Share

2. Pesona Pria Asing

“Terima kasih atas kerjasamanya, Pak, karena sudah mau memperlihatkan rekaman CCTV yang ada di dalam bus.”

“Sama-sama, Bu Velindira. Kewajiban kami juga ikut menyelesaikan masalah ini, karena kejadiannya berada di dalam bus perusahaan kami.”

Velindira Aeera Gunawan yang biasa dipanggil Elin, tersenyum manis pada salah seorang pimpinan perusahaan bus yang sore ini ia naiki. Elin bersyukur di dalam kabin bus yang dinaikinya tadi dilengkapi CCTV.
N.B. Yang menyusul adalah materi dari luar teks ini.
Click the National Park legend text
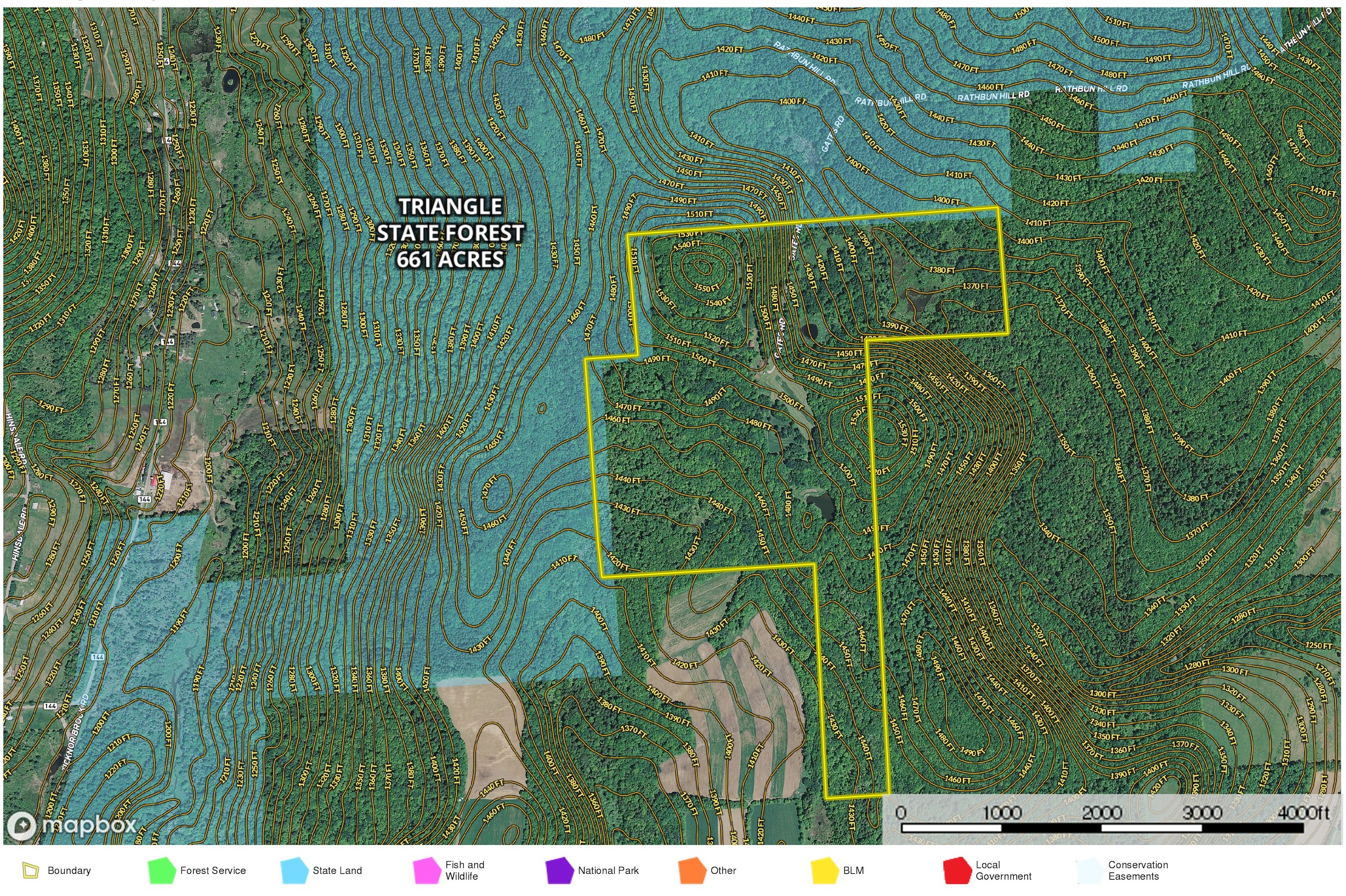 (x=608, y=870)
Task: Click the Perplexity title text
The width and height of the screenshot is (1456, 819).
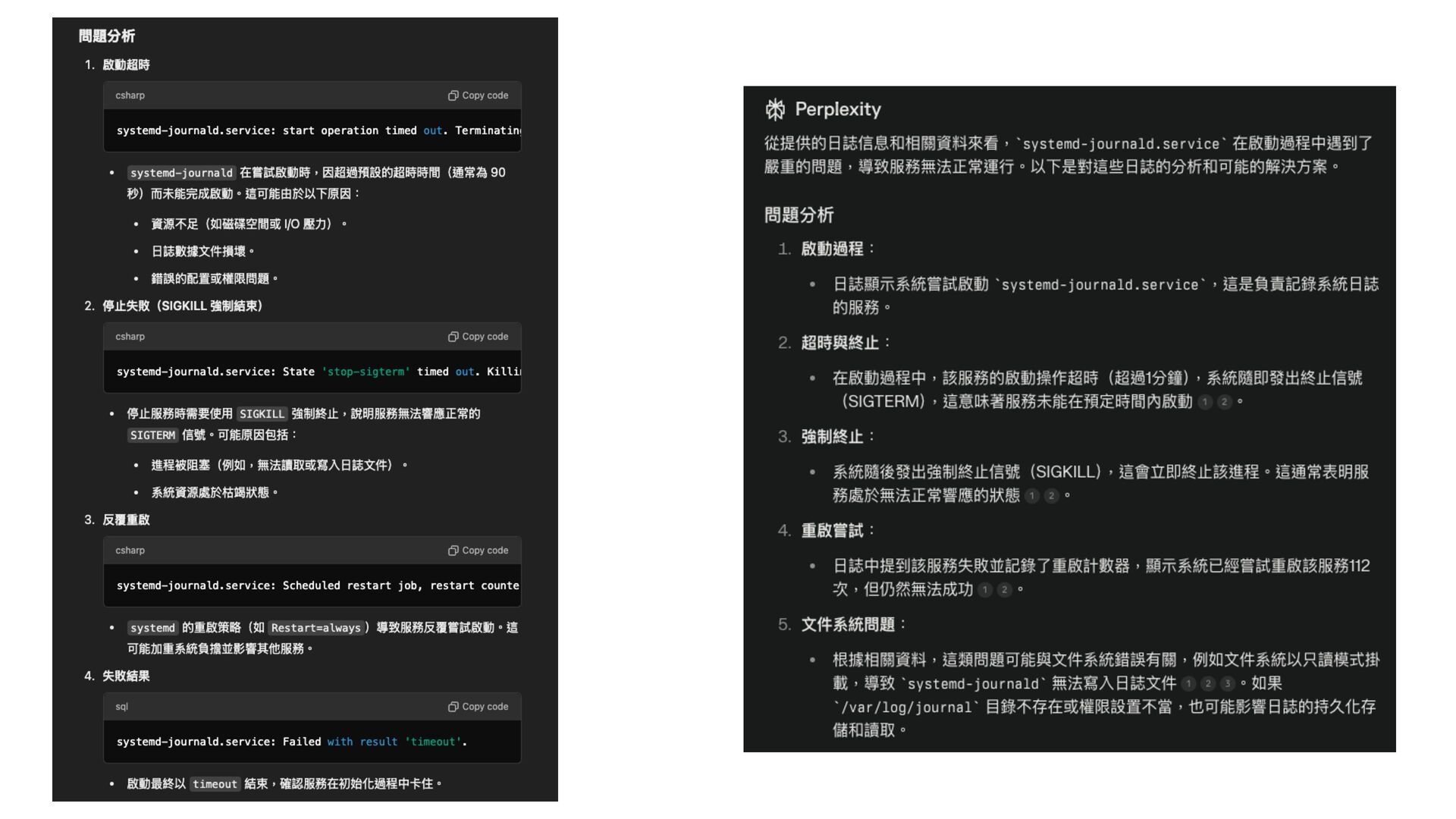Action: tap(838, 109)
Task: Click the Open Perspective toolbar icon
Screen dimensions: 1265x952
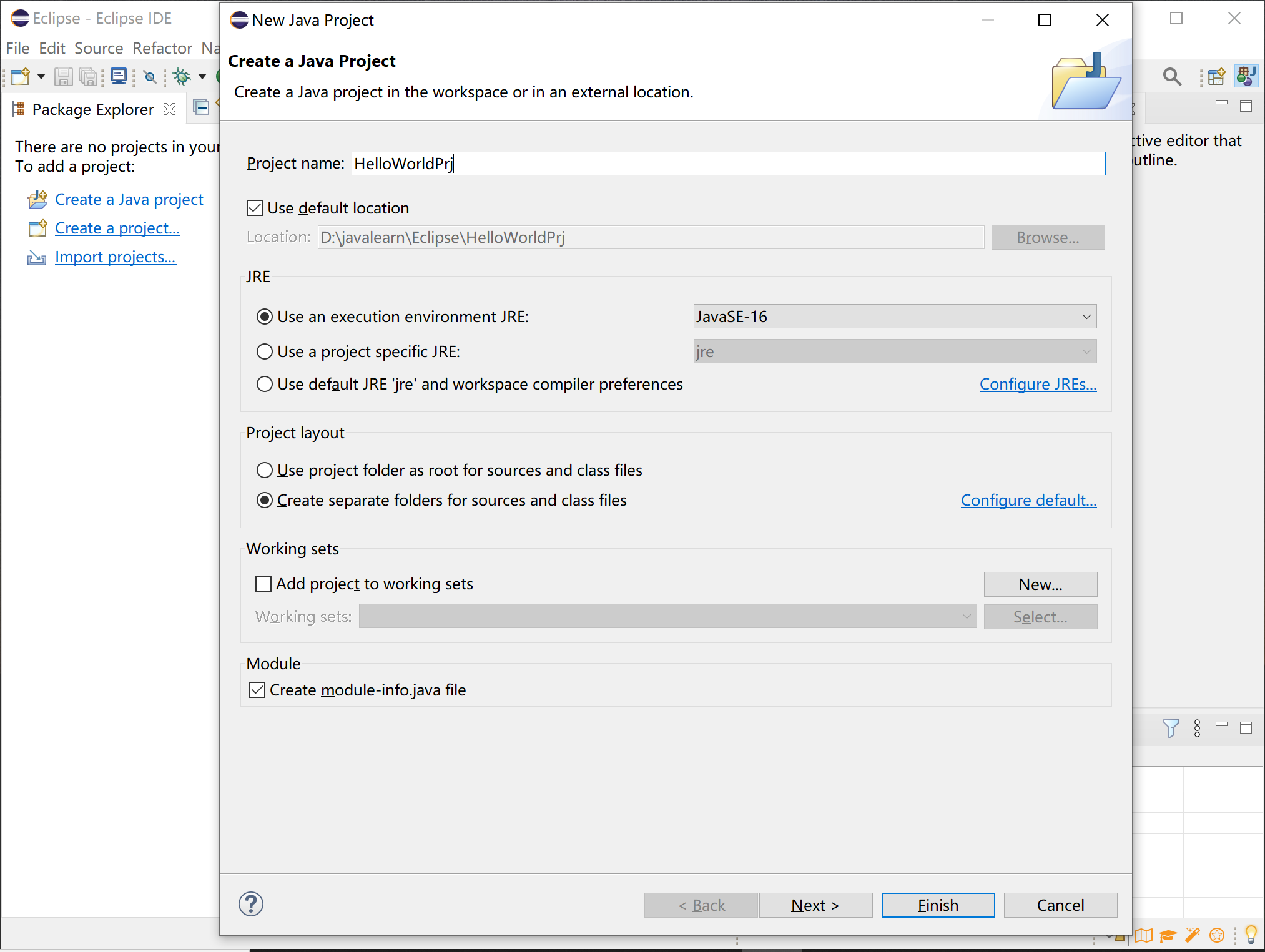Action: (x=1216, y=76)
Karena masalah seorang wanita yang menuduh seorang pria sembarangan di dalam bus tadi, Elin jadi geram dan akhirnya memilih menceburkan diri ke dalam masalah tersebut. Mungkin kebiasaannya juga dan profesinya sebagai pengacara, yang tidak bisa melihat ketidak adilan di depan mata.
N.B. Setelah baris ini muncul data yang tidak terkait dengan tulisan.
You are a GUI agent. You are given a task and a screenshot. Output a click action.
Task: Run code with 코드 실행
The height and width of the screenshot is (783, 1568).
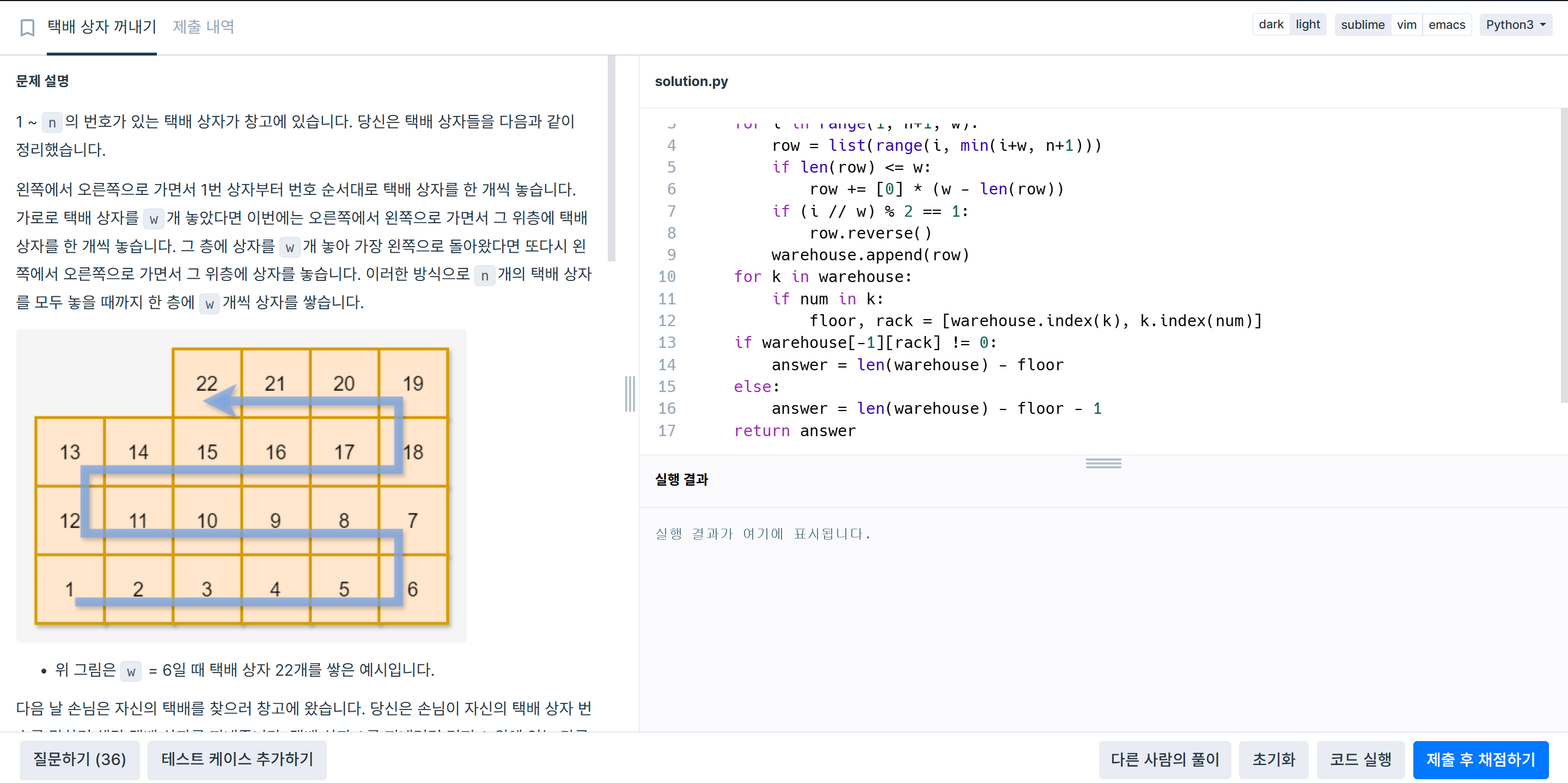pos(1360,759)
Elin tidak bisa tinggal diam saat ia melihat pria tadi jelas-jelas tidak bersalah. Pria yang sangat tampan dengan alis tebal dan sorot mata meneduhkan. Tubuhnya tinggi dan atletis. Bibirnya tipis dan merah. Suaranya berat, terkesan errr… seksi? Kalau kata anak-anak jaman sekarang, suara pria itu benar-benar LAKIK!

Pria itu, pria asing yang tadi sempat menatapnya tanpa berkedip di dalam bus. Elin tidak tahu apakah ada sesuatu di wajahnya, sampai pria itu menatapnya seperti tadi? Saat pria tersebut mengalihkan pandangan darinya, tiba-tiba saja pipi pria tersebut ditampar kencang setelah tubuhnya dibalik ke arah yang berlawanan dengan Elin.
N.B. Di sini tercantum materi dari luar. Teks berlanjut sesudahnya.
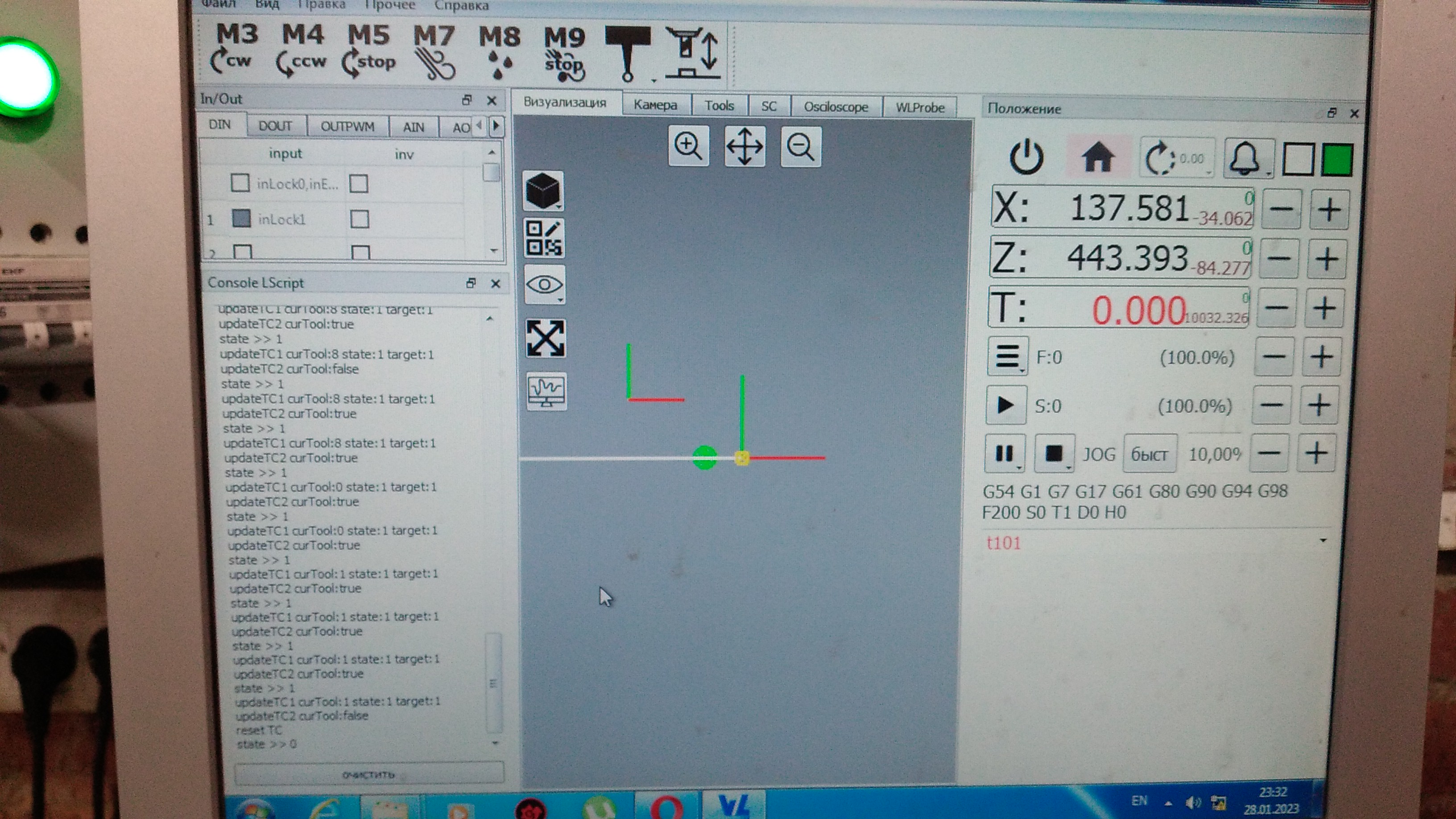Check the inLock1 input checkbox

241,219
Pria yang malang. Sepertinya pria itu sedang kena apes.

“Mohon maaf juga untuk Bapak Raja, karena perjalanan Anda menjadi tidak nyaman.” Kali ini, sang pemimpin bus mengatakannya pada pria kena apes tersebut.

“Untuk Mbak Erika, saya harap Anda puas mengetahui faktanya. Di dalam video terbukti jika bukan Mas-nya yang menepuk ehm… bagian belakang Mbak Erika.” Elin mengatakannya dengan canggung di akhir kalimat.

Wanita yang tadi menuduh sembarangan pria berkaos hitam dipadu jaket jeans belel over size tersebut bernama Erika. Elin menebak jika usian si wanita sebaya dengannya. Wanita itu langsung mengalihkan pandangan setelah Elin mengatakan hal tersebut. Wajahnya memerah. Mungkin terlalu malu karena menuduh orang sembarangan.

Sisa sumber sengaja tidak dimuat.